▶ [Deine Aufgabe]:
Bei welcher Firma ist Experience1986 laut dem Forumsthread unten per WLAN online?

▶ [Lesetext]:
^^^^^^^^^^^^^^^^

# PC als Router/Proxy für WLAN Inter´net Verbindung?



## Experience1986 (17. Mai 2006)

Hi,

ich stelle an meinem PC eine Internetverbindung via WLAN her. Ich nehme also via WLAN Verbindung zu meinem Provider auf ohne das ich selbst einen WLAN Accesspoint einsetze.

Nun möchte ich in meinem Kabelnetzwerk diese Internetverbindung zur Vefügung stellen. Mit Windows eigenen Lösungen (Windows XP SP2 Pro) funktioniert dies nicht, zumindestens fand ich noch keinen Weg.

Also benötige ich wohl einen Proxy Server auf meinem PC. Wenn man eine Internetverbindung via DFÜ eingerichtet hat, kann man den Jana Server hierfür nutzen, aber bei dem was ich vor hab sehe ich da keine Möglichkeit.

Nun meine Frage: Gibt es hierfür eine Softwarelösung ohne das ich einen Router oder derartigem einsetzen muss? Zwar hab ich schon ein gutes Grundwissen, eine einfache Lösung/Anwendung wäre mir aber am liebsten.

Vielen Dank schon mal im Voraus.


----------



## Sinac (17. Mai 2006)

Du hast eine WLAN Verbindung zu deinem Provider? Das kann ich mir kaum vorstellen, es sei denn dein Haus steht direkt nebem deren Firmensitz ;-) 

Naja, wie auch immer als Proxy Server würde ich Squid nehmen.


----------



## Experience1986 (17. Mai 2006)

Doch hab ich!
Die Firma nennt sich InterSAAR, eine Saarbrücker Firma die an verschiedenen Standorten im Saarland Accesspoints aufbaut!

Danke, werd mal danach suchen.


----------



## Sinac (17. Mai 2006)

Hm, sicher dass das nicht über Satelit ist? Ansonsten muss das ja schon heftiger Richtfunk oder sowas sein wegen der extrem kurzen Reichweite von WLAN, zumindest mit den gängigen ieee 802.11 Standards.


----------



## Experience1986 (17. Mai 2006)

Du, ich bin mir sicher. Über den 2.4er Standard ist der Empfang nicht besonders gut, aber es geht. Die Haben bei uns Im Ort Ihren AP auf die Höchste stelle gesetzt.


----------



## Sinac (17. Mai 2006)

Sachen gibts 
Nochmal zu Squid:
http://www.squid-handbuch.de/


----------



## Experience1986 (17. Mai 2006)

hast du vielleicht auch eine beispiel datei für die squid.conf?


----------



## Sinac (18. Mai 2006)

Bei Squid ist doch eine Squid.conf dabei  und gut dokumentiert ist auch alles. Worum gehts dir denn genau? Für eine Grundkonfiguration schaust du hier:

http://www.squid-handbuch.de/hb/index.html


----------



## Experience1986 (18. Mai 2006)

^^^^^^^^^^^^^^^^

▶ [Unbearbeitete Datensätze]:
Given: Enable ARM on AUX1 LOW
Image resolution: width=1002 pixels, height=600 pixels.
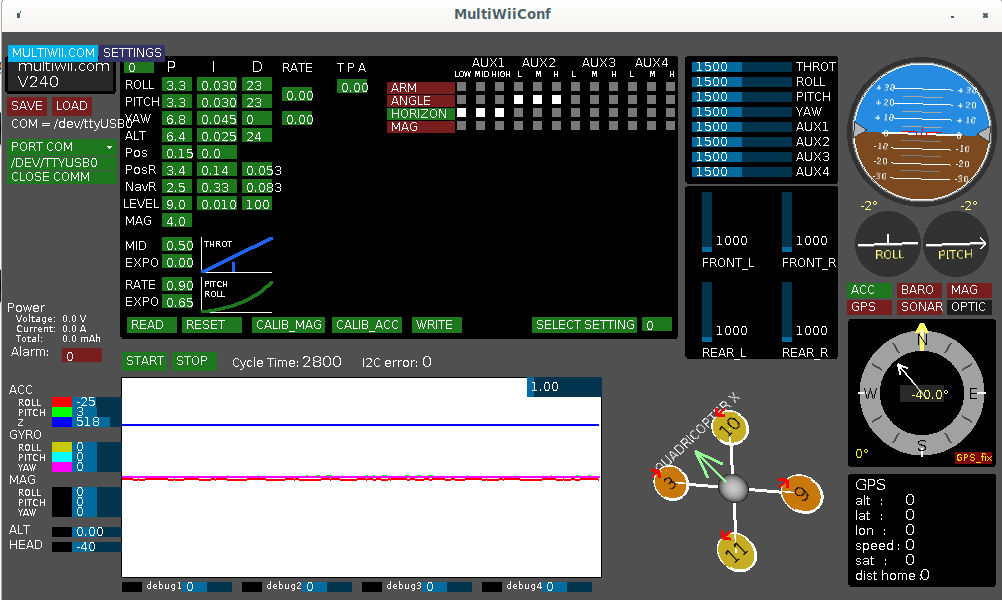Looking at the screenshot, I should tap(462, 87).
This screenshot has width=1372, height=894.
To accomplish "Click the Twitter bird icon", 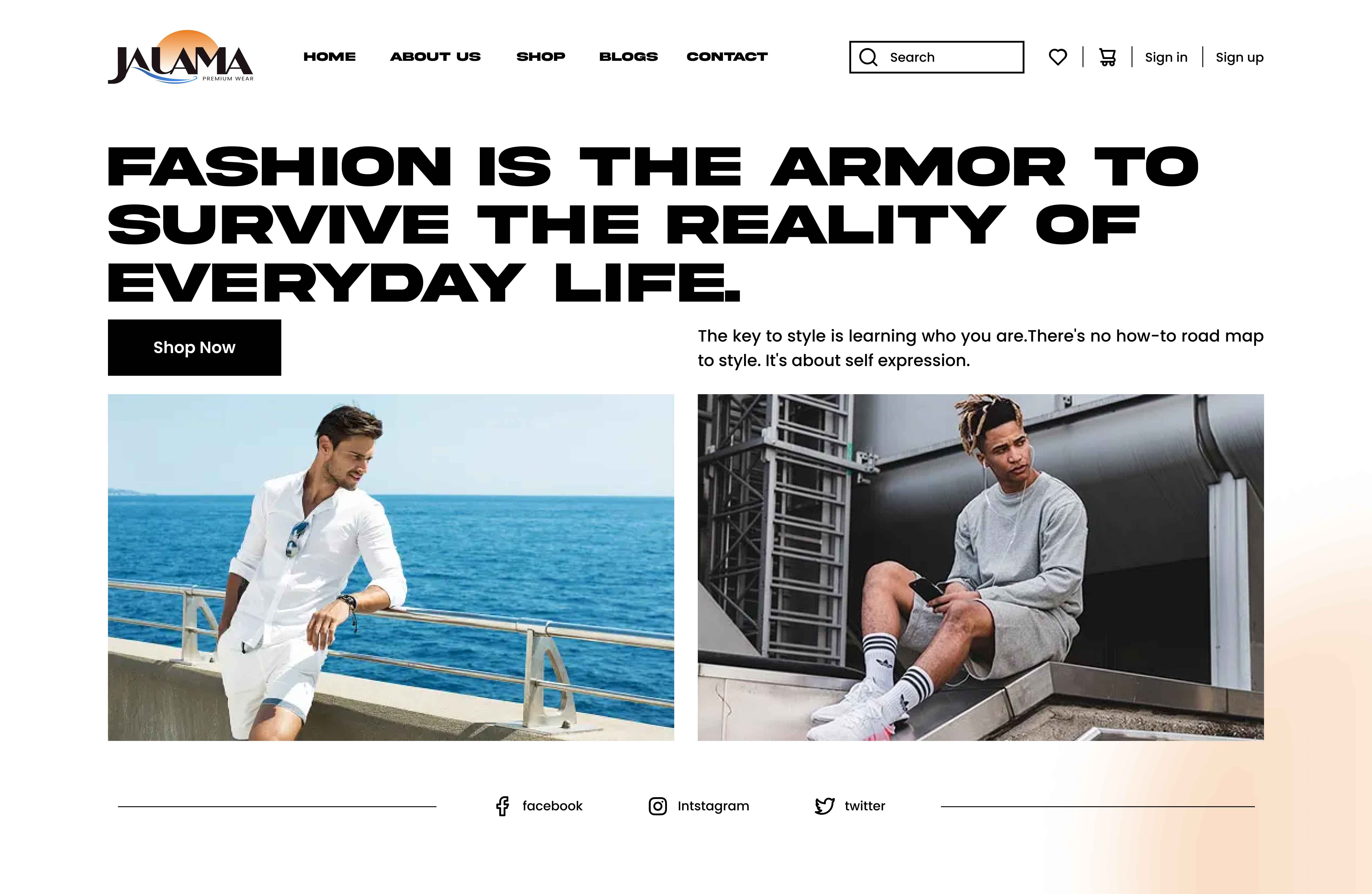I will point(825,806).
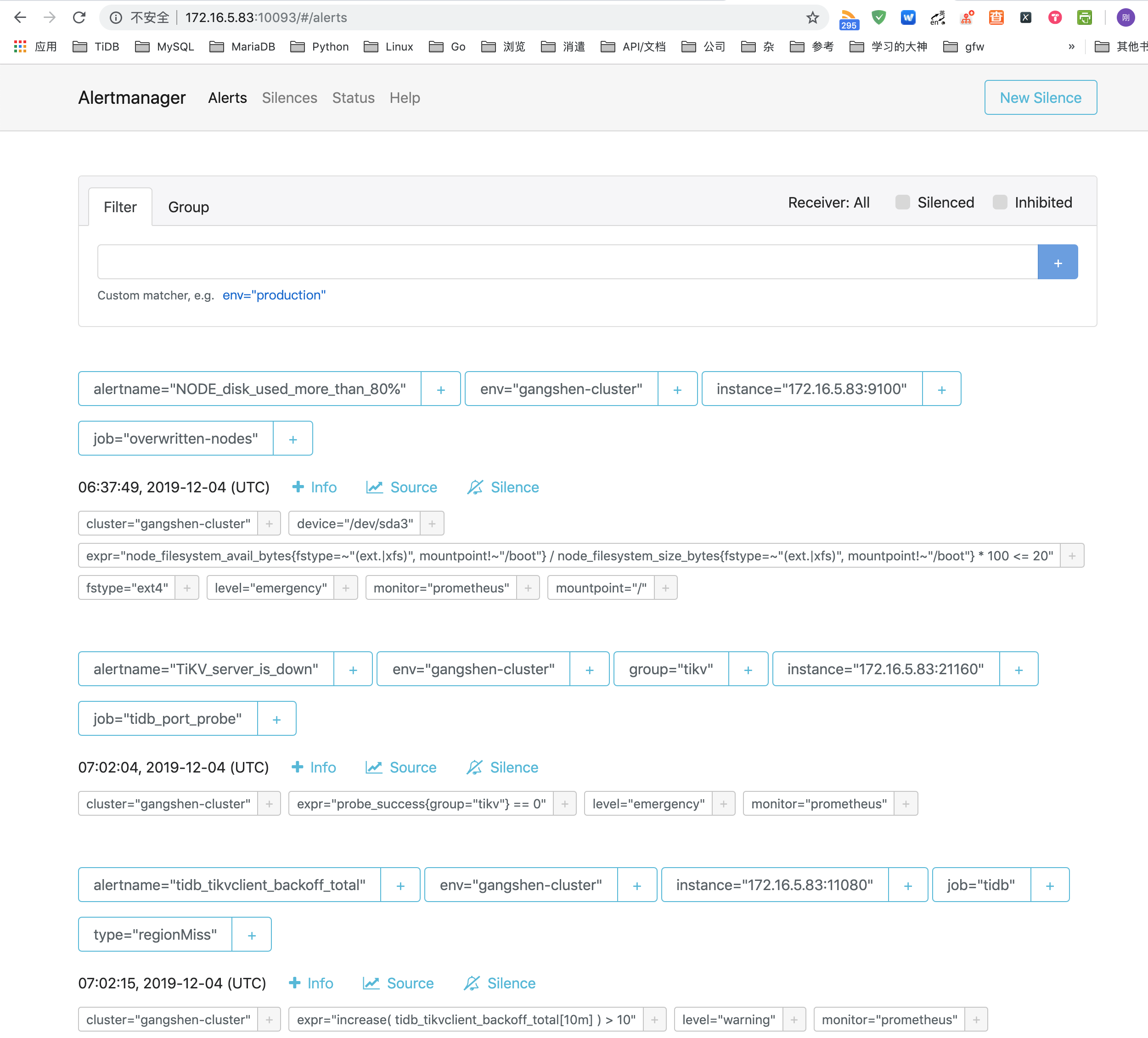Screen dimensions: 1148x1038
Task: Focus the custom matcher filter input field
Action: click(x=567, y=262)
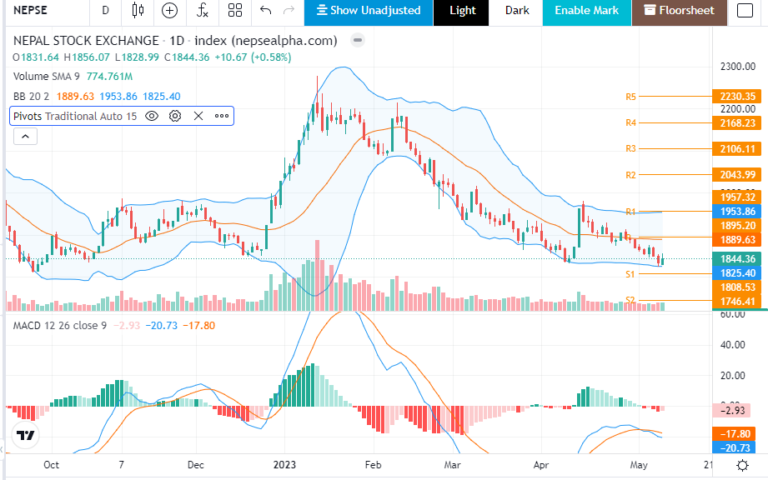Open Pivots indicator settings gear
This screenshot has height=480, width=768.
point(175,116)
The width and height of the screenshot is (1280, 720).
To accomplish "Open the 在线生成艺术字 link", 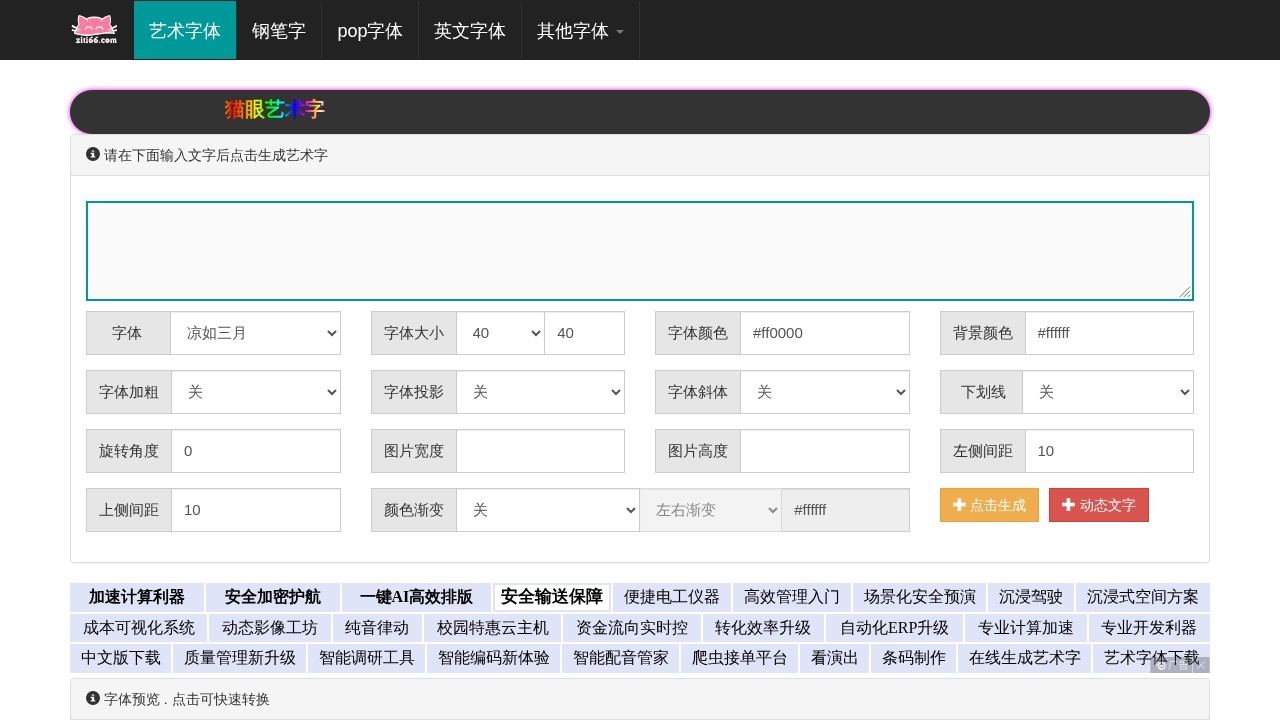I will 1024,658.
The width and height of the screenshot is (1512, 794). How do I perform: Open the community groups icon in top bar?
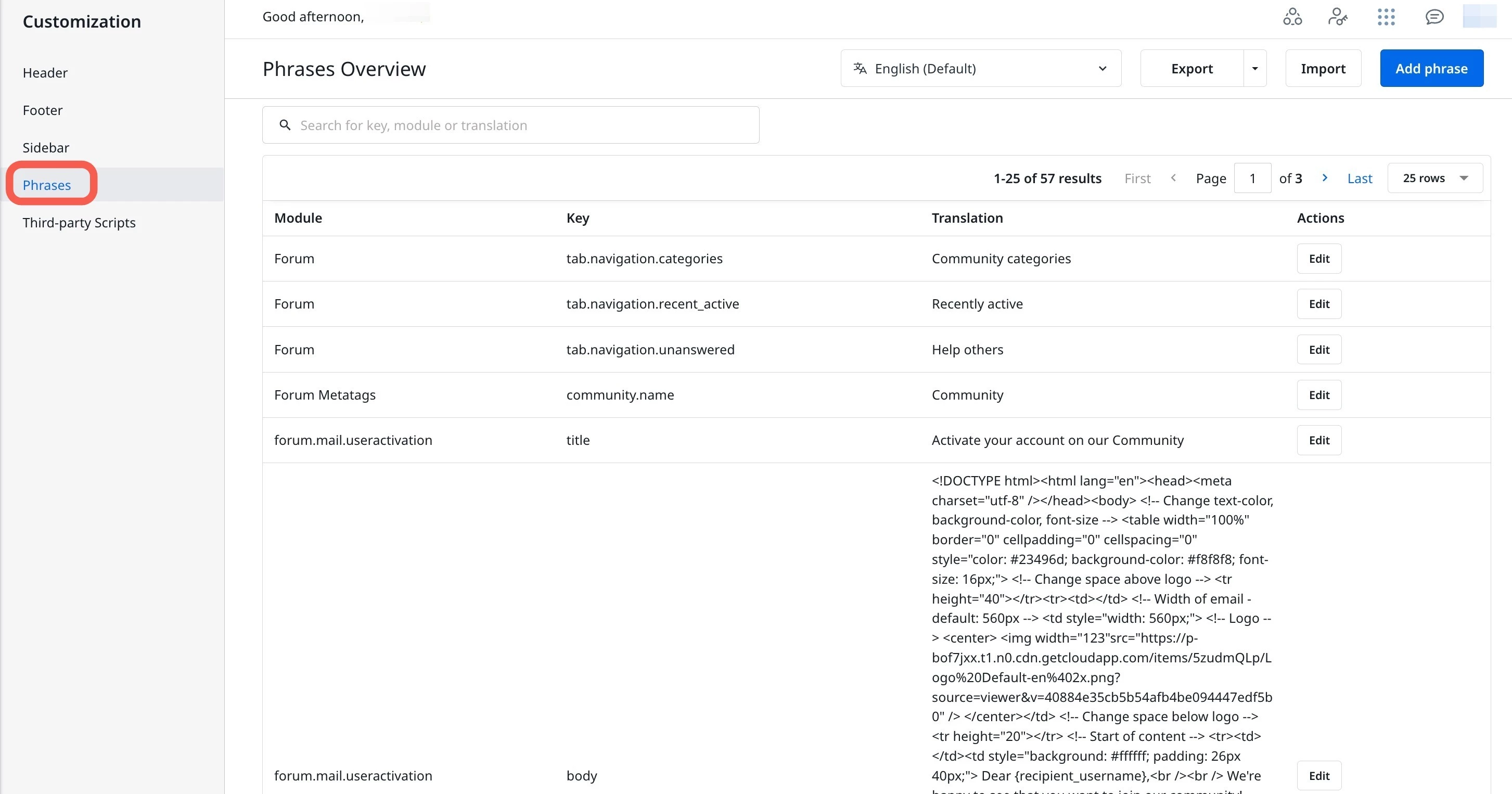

^^^^^^^^^^^^^^^^

▶ [Die Antwort]:
Bei InterSAAR, einer Saarbrücker Firma.